Race relations meeting goes about as expected

About a week ago, a series of roundtable discussions on race issues held in Worcester under the guidance of the Department of Justice wrapped up.  It was a train wreck:
WORCESTER – "Dear white people," started Joyce McNickles, a local activist who was allowed to share her reflections on the city's seven discussions on race at Monday night's final meeting. "I want you to know the most frustrating thing about these dialogues about race was the reluctance to admit that racism actually exists."
It seems that some of those crackers had the white-privilege nerve to disagree:
Etel Capacchione described mixed reactions with many "painful moments" when comments from people of color were "dismissed, attacked or redirected."

"How can you have a dialogue if you can’t speak open and honestly?" Questioned Wanda Alvarado-Eaton.
Let’s have an open discussion about your hateful comments, whitey.

But wait: it gets better and/or worse depending on your viewpoint.  In 2015, the great threat to civil rights is anonymous bloggers:
In talking about her reactions to Worcester's series of talks on race, Wanda Alvarado-Eaton talks about being attacked online by anonymous blogger Turtleboy Sports.

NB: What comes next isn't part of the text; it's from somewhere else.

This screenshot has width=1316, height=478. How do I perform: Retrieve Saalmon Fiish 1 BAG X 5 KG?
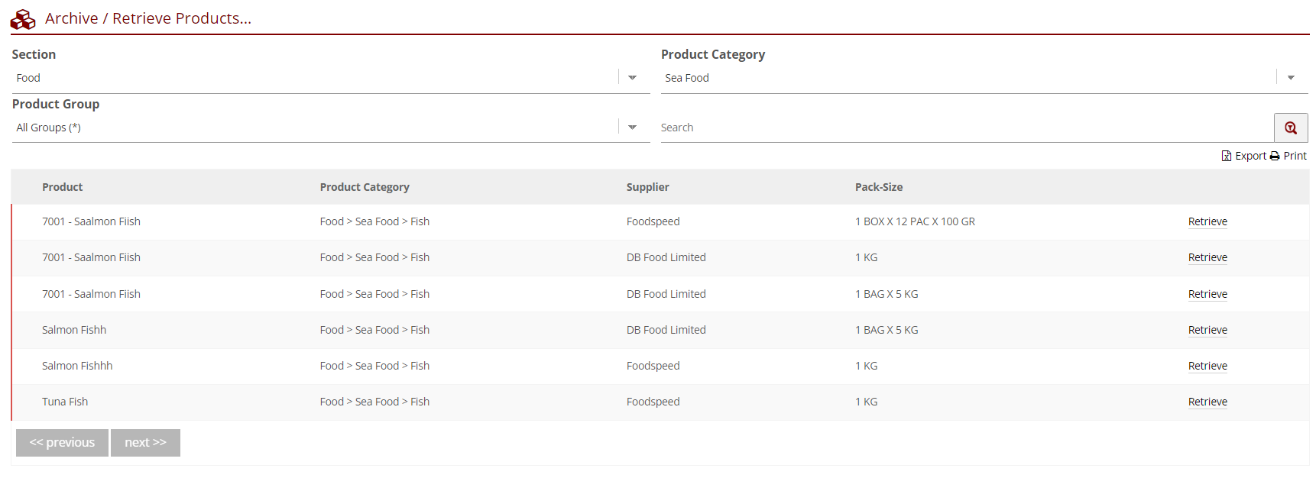(x=1207, y=294)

"We need to address issue of this blog," Alvarado-Eaton said. "The people associated with the blog need to be addressed. He and anyone associated with it need to be prosecuted for libel, defamation of character and inciting a riot or race war, as many of his commenters have talked about. It's inappropriate and ultimately a hate crime."
Uh-huh.  Well, I would dispute that but I don’t want to cause “painful moments.”

After seven meetings of fruitless and circuitous chatter, a big flipboard was set up asking this question: “What action will you take as a result of these dialogues?”  Virtually every answer was some variation of “more dialogue” except for one honest soul who wrote “go on vacation.”